LLM agent engineering

Budget: ongoing.

Why this matters

You already use LangGraph in agent.py. The loop works. What is missing is the set of production concerns that separate a demo agent from one that is cheap, debuggable, and stable under prompt edits.

What to learn

TopicTime
Prompt caching: add cache_control to the system prompt in agent.py2 hours
Measure token cost before and after caching on a representative session1 hour
Streaming structured output so the UI can render partial tool progress1 day
Write 10 scripted eval cases at tests/agent_evals.jsonl1 day
Build a pytest-based eval harness that runs the agent against each case1-2 days
Wire LangSmith tracing behind an env flag0.5 day
Ongoing: review traces weekly, add eval cases when you find regressionsongoing

Resources

  • Anthropic prompt caching: the official guide, the only thing you need for step 1 of the exercise.
  • Anthropic tool use: if you are reworking the tool layer.
  • LangGraph docs: concepts and recipes.
  • LangSmith: hosted tracing and eval platform.
  • promptfoo: lighter-weight eval framework.
  • The claude-api skill in this environment.
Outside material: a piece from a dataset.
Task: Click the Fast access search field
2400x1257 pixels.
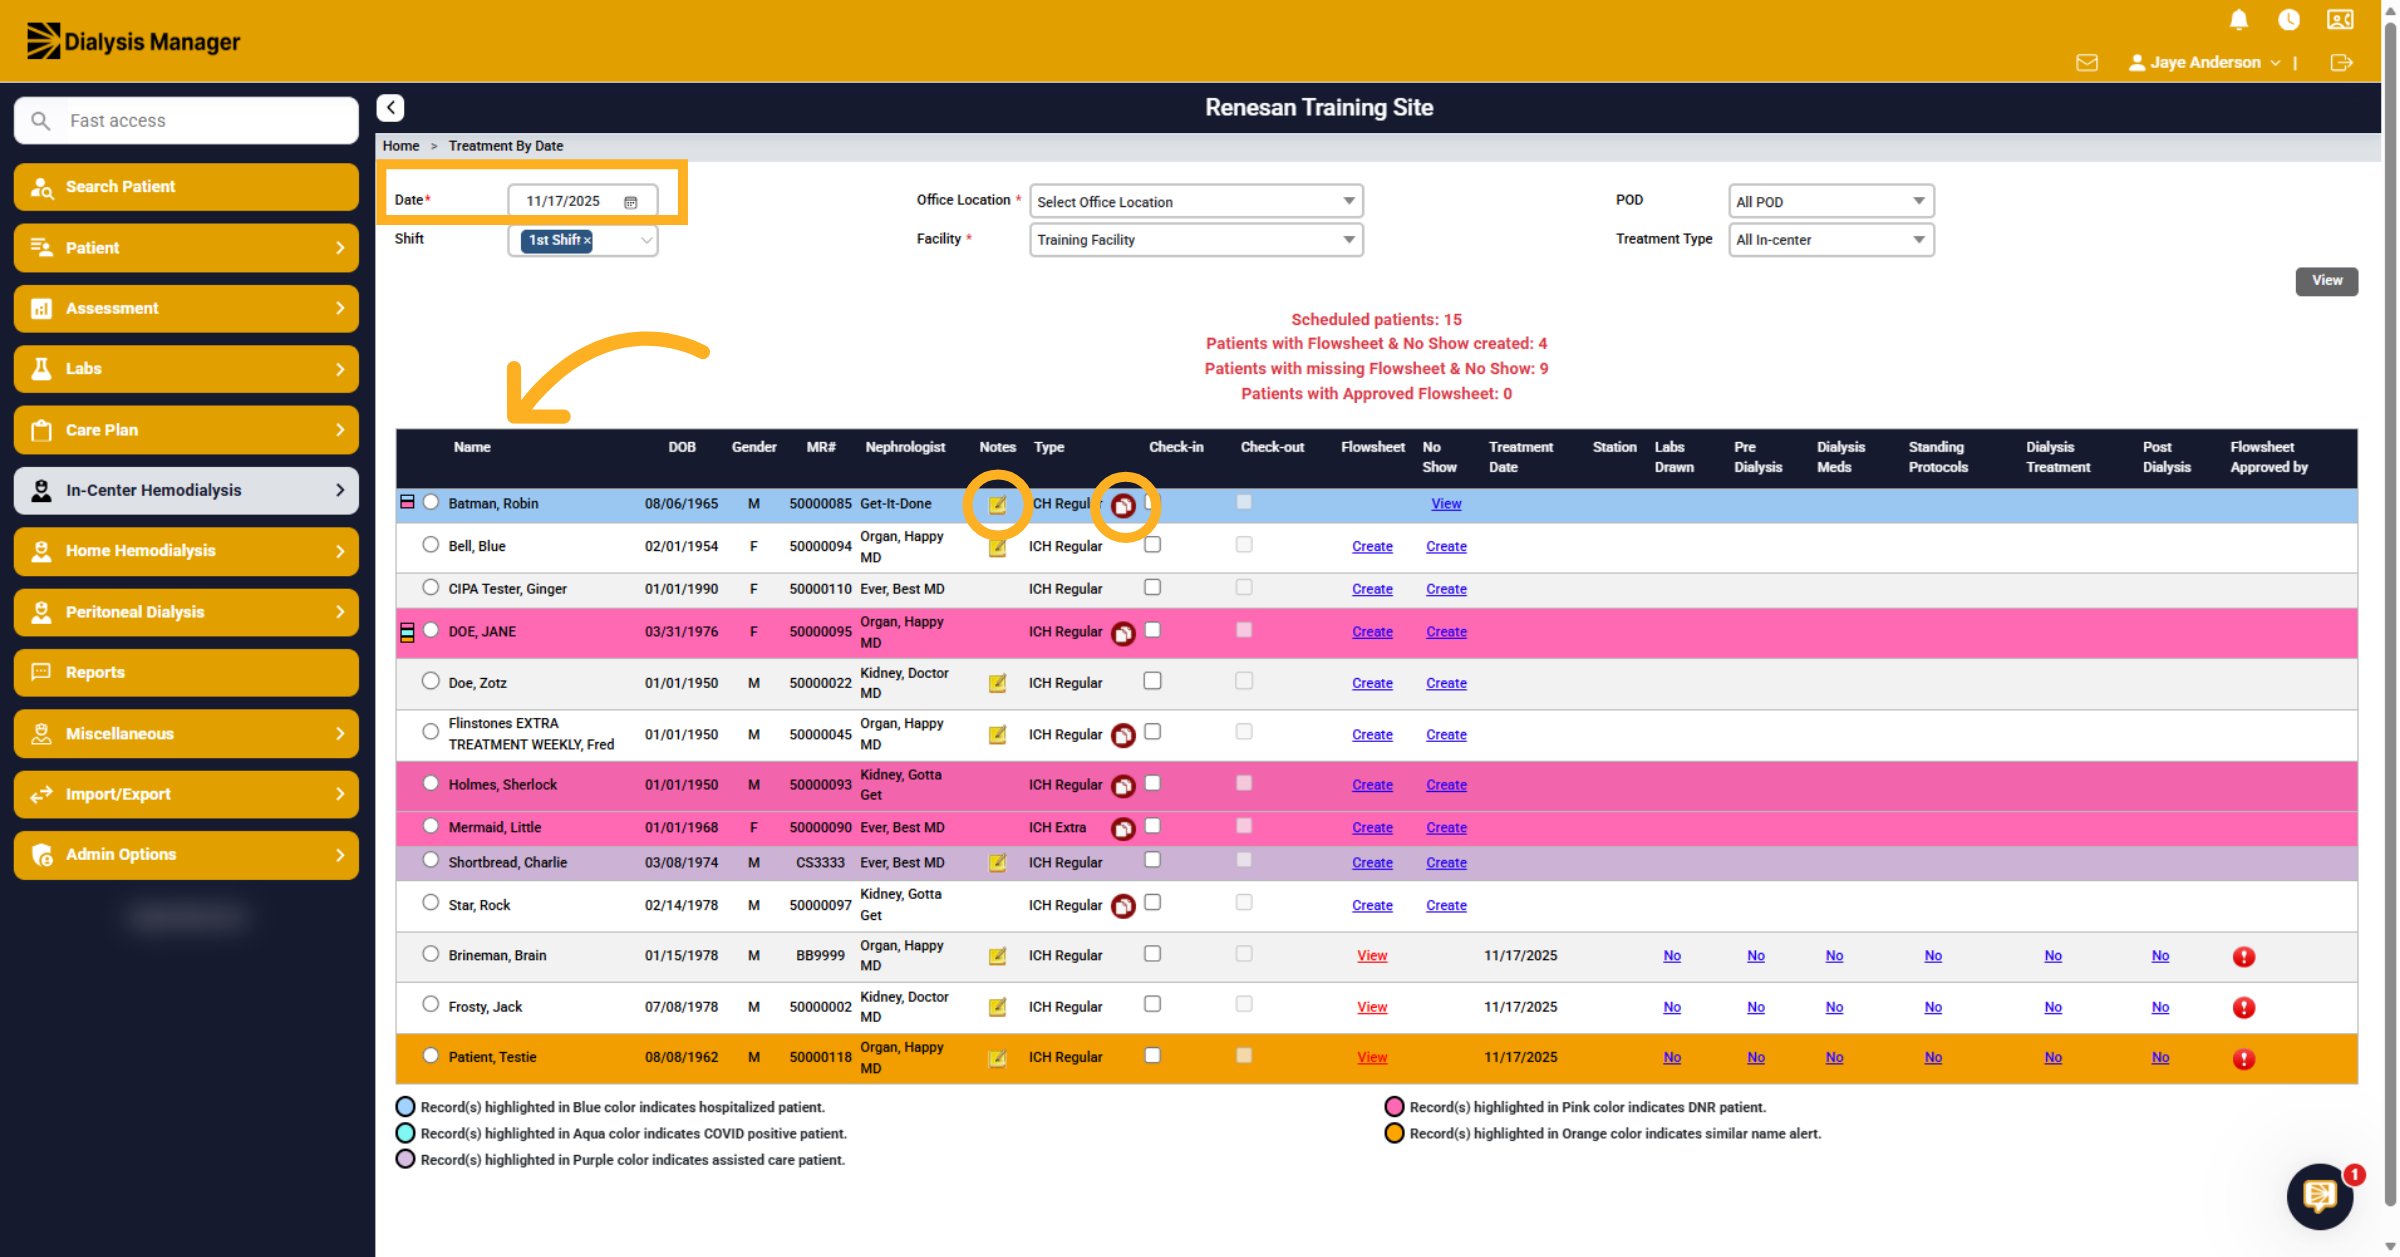Action: pos(186,121)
Invoke it when you touch agent.py or system_prompt.md. It enforces caching and model-version hygiene.

Exercise

  1. Turn on prompt caching for the system prompt in agent.py. Measure token cost on a representative session before and after.
  2. Add a JSONL eval file at tests/agent_evals.jsonl with 10 scripted user turns and the expected tool calls or substrings in the final response. Write a pytest that runs the agent against each entry and fails if the expected tool was not called.
  3. Wire LangSmith tracing behind an env flag so you can turn it on in staging without leaking traces from production by default.